I also want to take this opportunity to thank the BBA, BSA and their members for their response to the fraud issues over cheques made payable just to banks and building societies. As many of you will be all too aware, a fraud prosecution last year demonstrated the risks associated with such cheques if they fall in to the wrong hands. In the case in question, a financial adviser took cheques for investments, and asked his clients to make the cheques payable simply to the banks or building societies. He himself had accounts at those institutions, into which he promptly paid the cheques.
I am pleased that the BBA, BSA and ourselves will be able to announce tomorrow, a package of measures to reduce the risk of such a fraud being committed again. We have reached an agreement to phase out the acceptance of cheques drafted in this fashion in most situations by October 2006, thus reducing the scope for such fraud in future. We have come up with a package of proportionate measures: as with all other aspects of our regulation we do not expect zero failure, but we do expect efforts concentrated on the biggest risks. The challenge we must now face is to get the message across to consumers that they need to change their cheque writing habits.
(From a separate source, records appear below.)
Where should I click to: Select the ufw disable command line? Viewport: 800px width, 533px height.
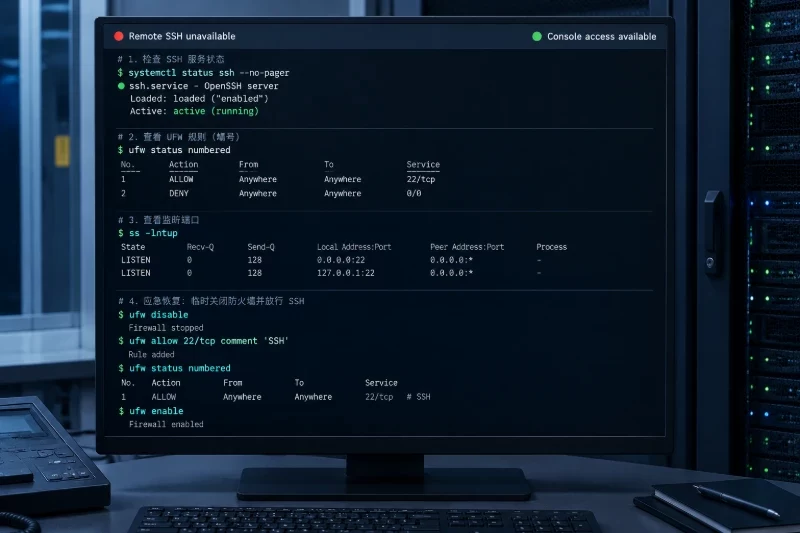click(153, 315)
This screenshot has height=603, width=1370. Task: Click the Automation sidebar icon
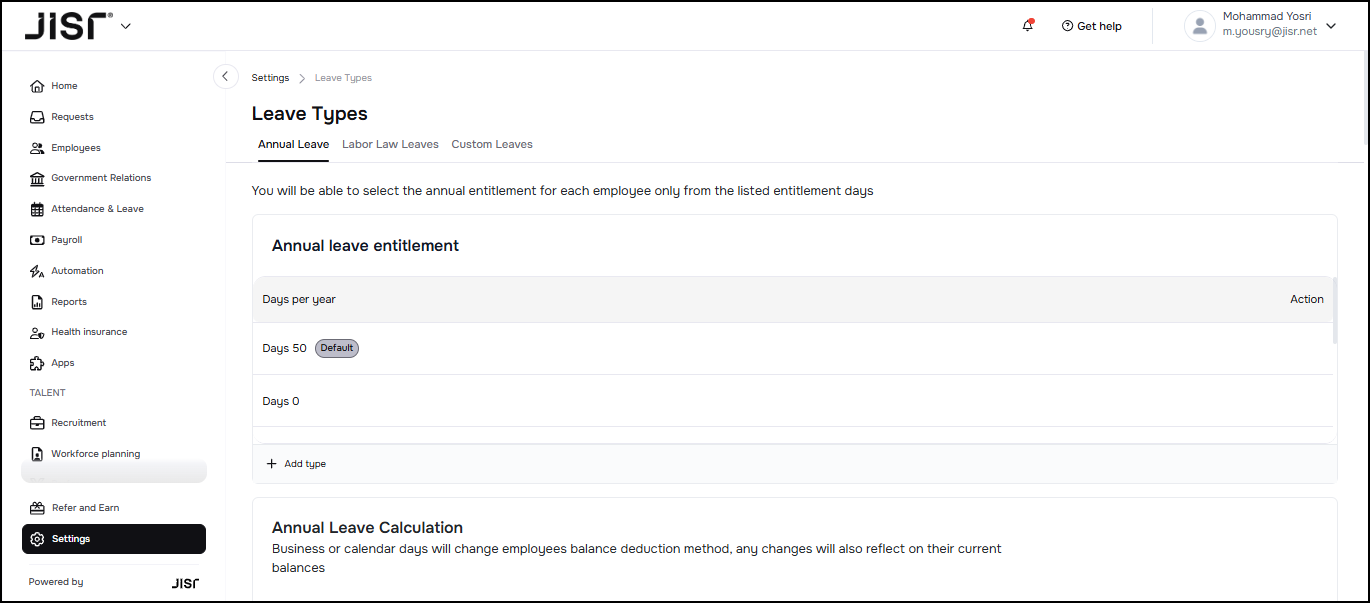tap(37, 271)
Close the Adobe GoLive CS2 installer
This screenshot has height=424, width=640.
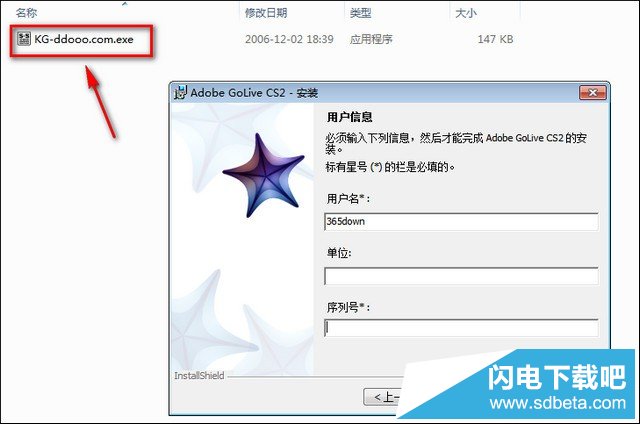coord(593,93)
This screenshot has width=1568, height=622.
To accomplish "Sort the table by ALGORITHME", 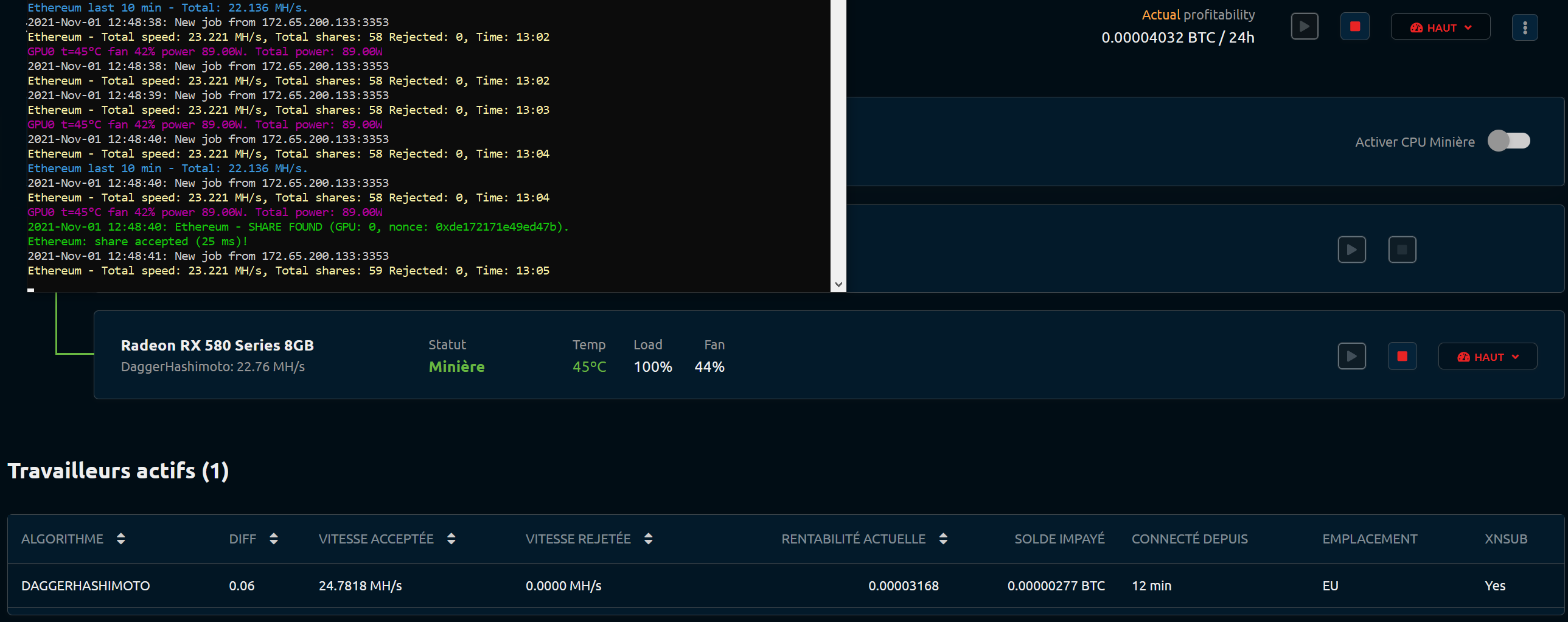I will (x=121, y=539).
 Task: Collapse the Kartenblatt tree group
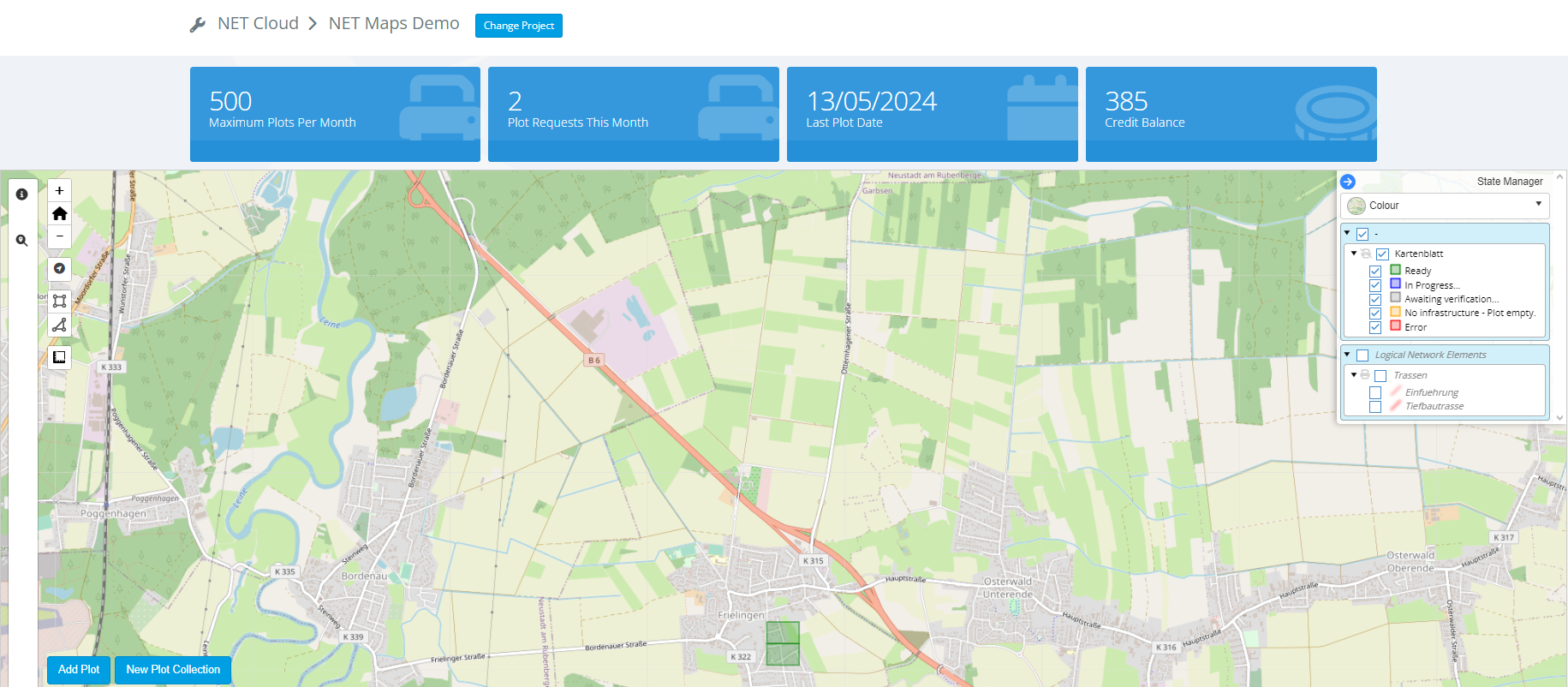1354,254
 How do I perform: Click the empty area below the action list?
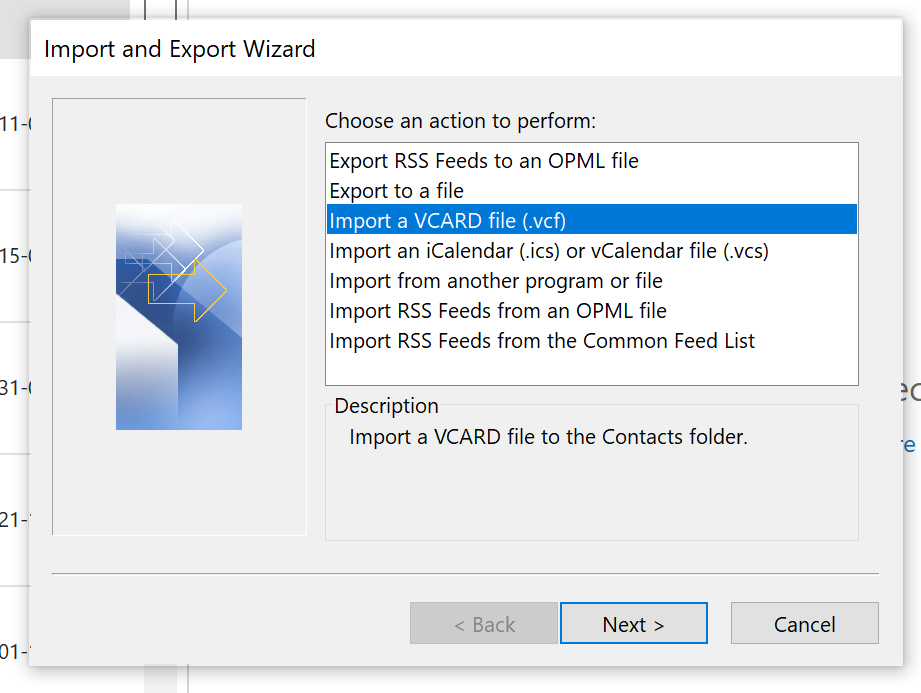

I'm also pleased to report that we at the FSA are also making good progress to meet the challenge of ensuring that our staff have the skills they need on financial crime. Our financial crime e-learning package on fraud and money laundering has now been rolled out to all our staff. More specific workshops will follow in the New Year – we do not see training as a one-off event, and we expect firms to follow this lead. I am pleased that our e learning package is available to external users for a charge of just £40. And for several months we have been running a series of presentations to FSA staff by senior figures from the industry and law enforcement.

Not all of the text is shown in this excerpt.